EXERCISE
Repeat every record below, word for word.

[Stored data entries]
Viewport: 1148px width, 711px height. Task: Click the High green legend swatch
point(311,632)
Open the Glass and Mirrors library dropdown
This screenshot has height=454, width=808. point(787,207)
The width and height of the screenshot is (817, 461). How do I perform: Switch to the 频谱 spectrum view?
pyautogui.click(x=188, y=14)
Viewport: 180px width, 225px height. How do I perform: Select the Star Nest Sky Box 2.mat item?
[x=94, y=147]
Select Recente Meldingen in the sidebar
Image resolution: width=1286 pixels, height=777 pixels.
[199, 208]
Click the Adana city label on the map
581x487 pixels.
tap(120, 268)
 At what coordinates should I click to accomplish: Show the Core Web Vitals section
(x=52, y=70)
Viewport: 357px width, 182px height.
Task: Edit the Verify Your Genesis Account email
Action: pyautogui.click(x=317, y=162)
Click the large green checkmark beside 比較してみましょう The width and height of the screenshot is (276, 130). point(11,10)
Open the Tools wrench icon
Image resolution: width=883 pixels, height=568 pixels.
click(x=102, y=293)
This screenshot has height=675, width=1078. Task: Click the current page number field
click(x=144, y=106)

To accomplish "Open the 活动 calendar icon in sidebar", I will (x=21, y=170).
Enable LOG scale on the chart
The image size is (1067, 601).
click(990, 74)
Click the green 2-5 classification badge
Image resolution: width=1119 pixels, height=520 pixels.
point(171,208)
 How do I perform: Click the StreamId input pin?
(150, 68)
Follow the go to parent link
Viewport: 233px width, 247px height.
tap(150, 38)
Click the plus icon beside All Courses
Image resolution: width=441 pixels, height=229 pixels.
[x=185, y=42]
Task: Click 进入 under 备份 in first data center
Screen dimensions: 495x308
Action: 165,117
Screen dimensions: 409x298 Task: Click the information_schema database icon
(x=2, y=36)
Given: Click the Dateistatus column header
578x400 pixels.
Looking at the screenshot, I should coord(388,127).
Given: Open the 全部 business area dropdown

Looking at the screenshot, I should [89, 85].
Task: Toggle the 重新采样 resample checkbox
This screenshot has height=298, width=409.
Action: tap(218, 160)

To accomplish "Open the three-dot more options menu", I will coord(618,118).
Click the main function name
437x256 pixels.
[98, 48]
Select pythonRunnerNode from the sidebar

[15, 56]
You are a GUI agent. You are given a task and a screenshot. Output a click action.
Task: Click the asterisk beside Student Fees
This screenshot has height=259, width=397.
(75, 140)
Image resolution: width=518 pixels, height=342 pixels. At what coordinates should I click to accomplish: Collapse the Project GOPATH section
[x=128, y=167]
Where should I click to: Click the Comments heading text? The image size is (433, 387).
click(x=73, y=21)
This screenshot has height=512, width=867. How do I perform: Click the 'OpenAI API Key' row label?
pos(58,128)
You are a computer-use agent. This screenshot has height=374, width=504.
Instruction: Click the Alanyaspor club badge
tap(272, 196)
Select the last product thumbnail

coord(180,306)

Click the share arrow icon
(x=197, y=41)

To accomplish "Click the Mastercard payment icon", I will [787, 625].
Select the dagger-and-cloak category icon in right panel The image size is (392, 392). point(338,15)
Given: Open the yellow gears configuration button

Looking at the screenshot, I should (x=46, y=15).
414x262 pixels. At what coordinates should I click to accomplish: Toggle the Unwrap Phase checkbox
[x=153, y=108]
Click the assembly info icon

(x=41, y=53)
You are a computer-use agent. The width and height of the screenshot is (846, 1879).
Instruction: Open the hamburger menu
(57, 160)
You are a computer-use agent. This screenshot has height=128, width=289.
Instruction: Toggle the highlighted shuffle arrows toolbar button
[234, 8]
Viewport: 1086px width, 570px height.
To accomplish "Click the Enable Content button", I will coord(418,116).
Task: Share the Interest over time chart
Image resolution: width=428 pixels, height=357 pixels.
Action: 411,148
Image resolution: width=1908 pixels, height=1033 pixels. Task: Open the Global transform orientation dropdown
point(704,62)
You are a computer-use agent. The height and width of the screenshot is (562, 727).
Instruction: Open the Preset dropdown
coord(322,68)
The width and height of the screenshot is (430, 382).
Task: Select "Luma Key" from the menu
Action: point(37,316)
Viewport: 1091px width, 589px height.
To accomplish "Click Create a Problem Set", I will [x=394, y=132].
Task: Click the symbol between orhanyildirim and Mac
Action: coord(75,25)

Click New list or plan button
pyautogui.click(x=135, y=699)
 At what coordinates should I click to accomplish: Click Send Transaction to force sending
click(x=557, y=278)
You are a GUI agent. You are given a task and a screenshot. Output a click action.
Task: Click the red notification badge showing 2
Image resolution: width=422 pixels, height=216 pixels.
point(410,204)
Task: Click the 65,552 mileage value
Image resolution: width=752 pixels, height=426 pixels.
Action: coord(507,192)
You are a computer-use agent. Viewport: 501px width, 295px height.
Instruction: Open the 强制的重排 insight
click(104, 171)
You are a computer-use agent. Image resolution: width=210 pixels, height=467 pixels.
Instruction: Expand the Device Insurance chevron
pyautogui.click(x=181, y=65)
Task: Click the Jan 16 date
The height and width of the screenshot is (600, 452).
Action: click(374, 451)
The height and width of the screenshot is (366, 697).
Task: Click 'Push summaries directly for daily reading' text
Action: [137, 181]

EXERCISE SOLUTION
Viewport: 1148px width, 711px height. Task: Click the High green legend swatch
point(311,632)
Open the Glass and Mirrors library dropdown
This screenshot has height=454, width=808. point(787,207)
The width and height of the screenshot is (817, 461). How do I perform: Switch to the 频谱 spectrum view?
pyautogui.click(x=188, y=14)
Viewport: 180px width, 225px height. How do I perform: Select the Star Nest Sky Box 2.mat item?
[x=94, y=147]
Select Recente Meldingen in the sidebar
Image resolution: width=1286 pixels, height=777 pixels.
[199, 208]
Click the Adana city label on the map
581x487 pixels.
tap(120, 268)
 At what coordinates should I click to accomplish: Show the Core Web Vitals section
(x=52, y=70)
Viewport: 357px width, 182px height.
Task: Edit the Verify Your Genesis Account email
Action: pyautogui.click(x=317, y=162)
Click the large green checkmark beside 比較してみましょう The width and height of the screenshot is (276, 130). point(11,10)
Open the Tools wrench icon
Image resolution: width=883 pixels, height=568 pixels.
click(x=102, y=293)
This screenshot has height=675, width=1078. Task: Click the current page number field
click(x=144, y=106)

To accomplish "Open the 活动 calendar icon in sidebar", I will (x=21, y=170).
Enable LOG scale on the chart
The image size is (1067, 601).
click(990, 74)
Click the green 2-5 classification badge
Image resolution: width=1119 pixels, height=520 pixels.
point(171,208)
 How do I perform: Click the StreamId input pin?
(150, 68)
Follow the go to parent link
Viewport: 233px width, 247px height.
tap(150, 38)
Click the plus icon beside All Courses
Image resolution: width=441 pixels, height=229 pixels.
[x=185, y=42]
Task: Click 进入 under 备份 in first data center
Screen dimensions: 495x308
Action: 165,117
Screen dimensions: 409x298 Task: Click the information_schema database icon
(x=2, y=36)
Given: Click the Dateistatus column header
578x400 pixels.
Looking at the screenshot, I should coord(388,127).
Given: Open the 全部 business area dropdown

Looking at the screenshot, I should [89, 85].
Task: Toggle the 重新采样 resample checkbox
This screenshot has height=298, width=409.
Action: tap(218, 160)

To accomplish "Open the three-dot more options menu", I will coord(618,118).
Click the main function name
437x256 pixels.
[98, 48]
Select pythonRunnerNode from the sidebar

[15, 56]
You are a GUI agent. You are given a task and a screenshot. Output a click action.
Task: Click the asterisk beside Student Fees
This screenshot has height=259, width=397.
(75, 140)
Image resolution: width=518 pixels, height=342 pixels. At what coordinates should I click to accomplish: Collapse the Project GOPATH section
[x=128, y=167]
Where should I click to: Click the Comments heading text? The image size is (433, 387).
click(x=73, y=21)
This screenshot has height=512, width=867. How do I perform: Click the 'OpenAI API Key' row label?
pos(58,128)
You are a computer-use agent. This screenshot has height=374, width=504.
Instruction: Click the Alanyaspor club badge
tap(272, 196)
Select the last product thumbnail

coord(180,306)

Click the share arrow icon
(x=197, y=41)

To accomplish "Click the Mastercard payment icon", I will [787, 625].
Select the dagger-and-cloak category icon in right panel The image size is (392, 392). point(338,15)
Given: Open the yellow gears configuration button

Looking at the screenshot, I should (x=46, y=15).
414x262 pixels. At what coordinates should I click to accomplish: Toggle the Unwrap Phase checkbox
[x=153, y=108]
Click the assembly info icon

(x=41, y=53)
You are a computer-use agent. The width and height of the screenshot is (846, 1879).
Instruction: Open the hamburger menu
(57, 160)
You are a computer-use agent. This screenshot has height=128, width=289.
Instruction: Toggle the highlighted shuffle arrows toolbar button
[234, 8]
Viewport: 1086px width, 570px height.
To accomplish "Click the Enable Content button", I will coord(418,116).
Task: Share the Interest over time chart
Image resolution: width=428 pixels, height=357 pixels.
Action: 411,148
Image resolution: width=1908 pixels, height=1033 pixels. Task: Open the Global transform orientation dropdown
point(704,62)
You are a computer-use agent. The height and width of the screenshot is (562, 727).
Instruction: Open the Preset dropdown
coord(322,68)
The width and height of the screenshot is (430, 382).
Task: Select "Luma Key" from the menu
Action: point(37,316)
Viewport: 1091px width, 589px height.
To accomplish "Click Create a Problem Set", I will [x=394, y=132].
Task: Click the symbol between orhanyildirim and Mac
Action: coord(75,25)

Click New list or plan button
pyautogui.click(x=135, y=699)
 At what coordinates should I click to accomplish: Click Send Transaction to force sending
click(x=557, y=278)
You are a GUI agent. You are given a task and a screenshot. Output a click action.
Task: Click the red notification badge showing 2
Image resolution: width=422 pixels, height=216 pixels.
point(410,204)
Task: Click the 65,552 mileage value
Image resolution: width=752 pixels, height=426 pixels.
Action: coord(507,192)
You are a computer-use agent. Viewport: 501px width, 295px height.
Instruction: Open the 强制的重排 insight
click(104, 171)
You are a computer-use agent. Image resolution: width=210 pixels, height=467 pixels.
Instruction: Expand the Device Insurance chevron
pyautogui.click(x=181, y=65)
Task: Click the Jan 16 date
The height and width of the screenshot is (600, 452).
Action: click(374, 451)
The height and width of the screenshot is (366, 697).
Task: Click 'Push summaries directly for daily reading' text
Action: [137, 181]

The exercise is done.